I have a gf who has never had an orgasm, but who has had more partners than most people because she has sex for reasons other than orgasm. She basically does it for affection. She says that she always gives a good performance and she really does enjoy it, she just doesn't enjoy it sexually...she enjoys it emotionally. She doesn't connect very easily and the same is true in sex for her, but it is about as close as she can get.

If you knew her history, you'd think she was a happy sl*t. In reality, she could take or leave the sex itself.

Anyway she is just one example.


----------



## Emerald (Aug 2, 2012)

alexm said:


> I'm not really trying to
> 
> Honestly, I can't complain about anything other than the lack of desire towards me and the frequency.
> 
> What I am trying to figure out, is those of you who don't have that desire, yet are still capable of having GOOD sex, sex that is satisfying not just for your partner, but to YOU as well - what gives? My wife clearly, and admittedly, thoroughly enjoys sex with me, when it happens, yet doesn't have any desire to do it again.


My husband doesn't understand it either.

I don't expect him to.

People with HD think others should be like them - normal. LD/ND is considered abnormal in society & is stigmatized. You can visit a website called Aven if you want to educate yourself to help understand your wife better.

I also have good sex with my husband and will initiate because I know it pleases him, however my lack of "desire" is such a big problem for him that he mostly doesn't want to bother. This is our second marriage & we are much older than you. I was completely honest prior to marriage about my lack of sexual desire. He is very LD so thought it wouldn't be a problem but it is.


----------



## U.E. McGill (Nov 27, 2013)

alexm said:


> Yes, they absolutely were, and she admits it. She says, and I believe her, that it was never about "sex", rather it was about self esteem, loneliness, coupling, etc.
> 
> 
> 
> ...



Question: are you laying the foundation before the deed itself? 

Personally I don't think women are programmed to aggressively initiate. Yeah, once in awhile they might tease or whatever but by nature they are "pursued"

Are you in good shape? Is your house in order? Do you lead your marriage?


----------



## Emerald (Aug 2, 2012)

U.E. McGill said:


> Question: are you laying the foundation before the deed itself?
> 
> Personally I don't think women are programmed to aggressively initiate. Yeah, once in awhile they might tease or whatever but by nature they are "pursued"
> 
> Are you in good shape? Is your house in order? Do you lead your marriage?

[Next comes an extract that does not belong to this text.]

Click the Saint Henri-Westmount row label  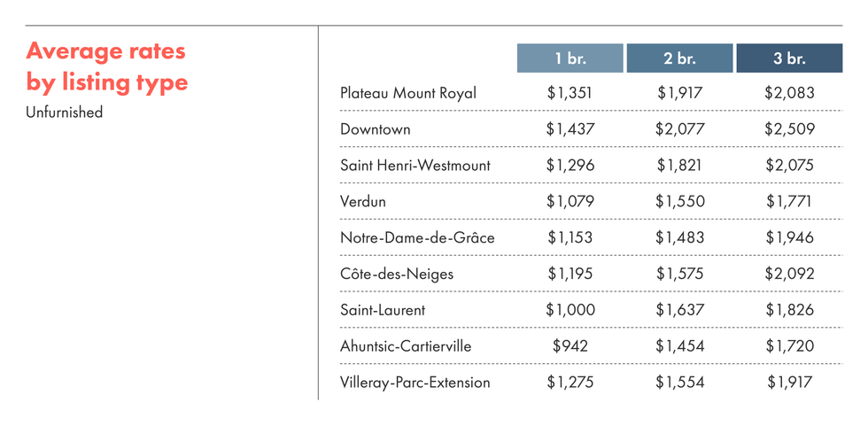tap(415, 166)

My husband is 6'2, 185 & looks like a young Richard Gere. Our home is in order. He gets hit on by women all of the time. My former husband is an ex college football player. Both of these men are strong leaders. Plenty alpha yet my sexual desire just isn't there. I used to think there was something wrong with me until I researched the issue. Doctors & counselors couldn't fix me because there was nothing to fix.

I am hoping to help the OP by explaining that plenty of us roam the earth w/o sexual desire. This board is littered with us.


----------



## richardsharpe (Jul 8, 2014)

Good afternoon Alexm
Is there any chance of a medical / birth control / hormone issue?

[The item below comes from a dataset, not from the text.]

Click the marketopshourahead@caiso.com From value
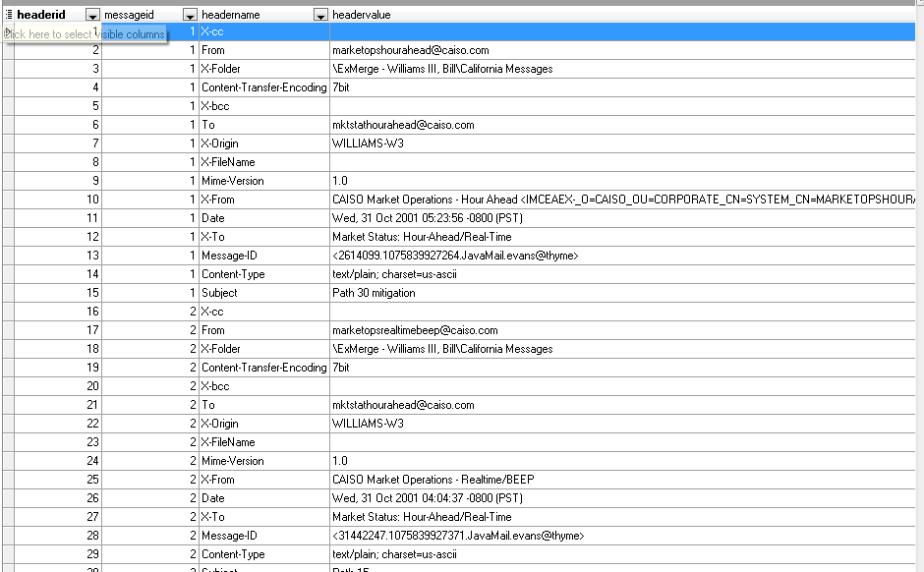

It is true that not everyone has a high desire for sex, but from your description she has wanted a lot of sex in the past and enjoys it now when it happens, so maybe something has changed.

Are you able to talk to her about it. Does she understand why she enjoys sex, but doesn't want it often? 

You have my sympathy - mismatched desires is a miserable situation.


----------



## Faithful Wife (Oct 31, 2012)

I wrote a blog post about this issue, for whatever it is worth to you Alex (or other readers):

I Married a Sex God: How Sexual Are You?

Because in long term relationships, it matters how sexual you are and how sexual your spouse is.


----------



## U.E. McGill (Nov 27, 2013)

Emerald said:


> My husband is 6'2, 185 & looks like a young Richard Gere. Our home is in order. He gets hit on by women all of the time. My former husband is an ex college football player. Both of these men are strong leaders. Plenty alpha yet my sexual desire just isn't there. I used to think there was something wrong with me until I researched the issue. Doctors & counselors couldn't fix me because there was nothing to fix.
> 
> 
> 
> I am hoping to help the OP by explaining that plenty of us roam the earth w/o sexual desire. This board is littered with us.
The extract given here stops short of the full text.